Posted by Lorenzo Nicora on
URL: http://deprecated-apache-flink-user-mailing-list-archive.369.s1.nabble.com/Reading-from-AVRO-files-tp35850.html

Hi,

I need to continuously ingest AVRO files as they arrive. 
Files are written by an S3 Sink Kafka Connect but S3 is not the point here. I started trying to ingest a static bunch of files from local fs first and I am having weird issues with AVRO deserialization.

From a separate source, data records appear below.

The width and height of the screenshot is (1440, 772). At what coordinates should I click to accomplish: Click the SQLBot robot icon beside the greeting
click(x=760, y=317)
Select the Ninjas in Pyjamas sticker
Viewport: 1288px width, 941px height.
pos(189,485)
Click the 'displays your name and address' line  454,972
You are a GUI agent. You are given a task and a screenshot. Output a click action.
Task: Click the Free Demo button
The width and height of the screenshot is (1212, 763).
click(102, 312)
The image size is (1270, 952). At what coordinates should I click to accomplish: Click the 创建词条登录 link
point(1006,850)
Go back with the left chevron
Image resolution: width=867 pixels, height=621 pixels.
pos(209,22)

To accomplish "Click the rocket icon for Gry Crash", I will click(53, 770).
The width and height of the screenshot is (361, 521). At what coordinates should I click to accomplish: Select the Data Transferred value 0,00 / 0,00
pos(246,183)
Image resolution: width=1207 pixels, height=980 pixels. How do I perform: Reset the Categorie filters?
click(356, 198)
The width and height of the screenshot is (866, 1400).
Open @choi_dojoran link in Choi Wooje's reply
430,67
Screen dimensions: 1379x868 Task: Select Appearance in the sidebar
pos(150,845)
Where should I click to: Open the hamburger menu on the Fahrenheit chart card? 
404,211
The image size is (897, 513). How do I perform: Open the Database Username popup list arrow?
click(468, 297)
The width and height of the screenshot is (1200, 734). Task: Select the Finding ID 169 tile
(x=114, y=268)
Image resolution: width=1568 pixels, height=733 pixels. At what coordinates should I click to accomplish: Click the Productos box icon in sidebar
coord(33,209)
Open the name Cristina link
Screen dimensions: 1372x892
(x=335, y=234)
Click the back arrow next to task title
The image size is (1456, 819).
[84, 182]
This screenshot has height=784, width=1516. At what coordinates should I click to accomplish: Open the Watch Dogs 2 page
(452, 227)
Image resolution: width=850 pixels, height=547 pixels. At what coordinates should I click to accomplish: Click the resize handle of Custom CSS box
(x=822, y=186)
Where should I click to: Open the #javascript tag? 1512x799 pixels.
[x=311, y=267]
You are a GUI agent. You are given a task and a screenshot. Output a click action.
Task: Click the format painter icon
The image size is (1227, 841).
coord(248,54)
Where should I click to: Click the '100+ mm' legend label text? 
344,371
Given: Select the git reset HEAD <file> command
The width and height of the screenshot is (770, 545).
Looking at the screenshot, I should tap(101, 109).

I have to say, the records contain logical types, timestamps-ms and decimals

To keep it simple, I extracted the AVRO schema from the data files and used avro-maven-plugin to generate POJOs
I tried multiple combinations, all with no luck

1) Specific record generated with AVRO 1.8.2 plugin
Path in = new Path(sourceBasePath);
AvroInputFormat<AccountEntries> inputFormat = new AvroInputFormat<>(in, AccountEntries.class);
DataStream<AccountEntries> accountEntries = env
.readFile(inputFormat, sourceBasePath, FileProcessingMode.PROCESS_CONTINUOUSLY, FILE_SCAN_INTERVAL_MS);
Result
java.lang.ClassCastException: java.lang.Long cannot be cast to org.joda.time.DateTime 
(IIRC this is a known AVRO 1.8.2 issue)


2) Specific record generated with AVRO 1.9.2 plugin
Same code as above but AVRO POJOs are generated with AVRO 1.9.2

Result
org.apache.avro.AvroRuntimeException: Unknown datum type java.time.Instant


3) Generic record
I am getting the Schema from the generated specific record, for convenience, but I am not using the generated POJO as record.
I also followed the suggestions in this Flink blog post, to explicitly specify the TypeInfo with returns(...)
Path in = new Path(config.sourceFileSystemPath);
Schema schema = AccountEntries.getClassSchema();
AvroInputFormat<GenericRecord> inputFormat = new AvroInputFormat<>(in, GenericRecord.class);
DataStream<GenericRecord> accountEntries = env
.readFile(inputFormat, config.sourceFileSystemPath, FileProcessingMode.PROCESS_CONTINUOUSLY, FILE_SCAN_INTERVAL_MS)
.returns(new GenericRecordAvroTypeInfo(schema));

Result
The class 'org.apache.avro.generic.GenericRecord' is not instantiable: The class is not a proper class. It is either abstract, an interface, or a primitive type.

This looks like a bug. 
I raised the ticket and I will try to submit a fix, but still do not solve my problem as I am using a managed Flink I cannot update.
I cannot believe there is no workaround. I do not think I'm trying to do anything bizarre. Am I?

Any ideas?
Am I missing something obvious?

Cheers
Lorenzo